» SELECTED TEXT:
──────────

The new Beolover replacement phono cartridge mount is installed now in this Beogram 4002 Type 5513 turntable.
This type of restoration is always fun. My very first collaboration with Beolover was on one of my Beogram 4000 turntables where we decided there needed to be a replacement phono connector so the repair didn't have to use a donor Beogram. Since Beolover created this phono connector part it has saved many a Beogram turntable I am sure.
Certainly this Beogram 4002 Type 5513.
Here are the components again -
I like to replace the phono wires on this type of repair. I use color coded 36 awg wires.
Preparation for the repair means tinning the leads of the new wires and the connector assembly contacts.
I start with the two inside wires and finish with the outside wires.
Note that the bottom part of the Beogram phono connector assembly reuses the original connector part.
Before I join the two halves of the phono connector I use a some Aleene's Tacky glue to hold the wires in place and act as kind of a strain relief while I work on the repair.
This is why you keep old MMC phono cartridges...even if the the cantilever and stylus are gone.
They are perfect for this repair in making sure the phono cartridge assembly is put together correctly and inserted just right into the tone arm. Aleene's Tacky glue is used again on the joining of the two phono connector halves.

──────────

» DATA PROVIDED:
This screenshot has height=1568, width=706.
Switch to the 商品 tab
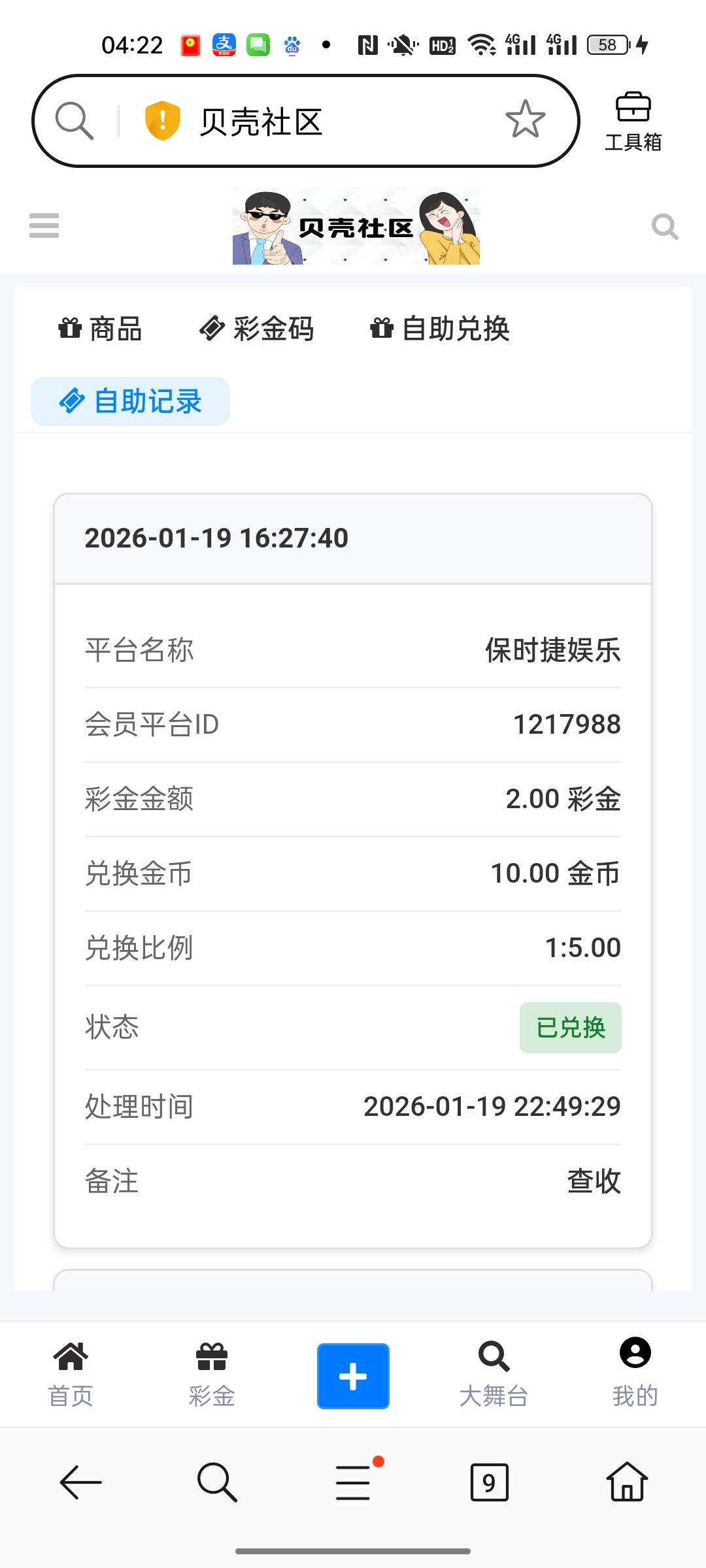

──────────

» REQUIREMENTS:
• 1. According to the Beogram restoration text, is each statement true? (a) The replacement phono wires are color coded 36 awg wires. (b) The outside wires are attached first. (c) The bottom part of the phono connector assembly is a newly made part. Answer yes or no for each and quote the words of the text that decide it.
• 2. Quote the Beogram restoration text word for word, starting at "Here are the" and ending at "on the repair.".
The material has nothing to do with the Beogram restoration text.

» SOLUTIONS TO THE PROBLEMS:
• 1.
(a) Yes: "I use color coded 36 awg wires."
(b) No: "I start with the two inside wires and finish with the outside wires."
(c) No: "Note that the bottom part of the Beogram phono connector assembly reuses the original connector part."

• 2.
Here are the components again -
I like to replace the phono wires on this type of repair. I use color coded 36 awg wires.
Preparation for the repair means tinning the leads of the new wires and the connector assembly contacts.
I start with the two inside wires and finish with the outside wires.
Note that the bottom part of the Beogram phono connector assembly reuses the original connector part.
Before I join the two halves of the phono connector I use a some Aleene's Tacky glue to hold the wires in place and act as kind of a strain relief while I work on the repair.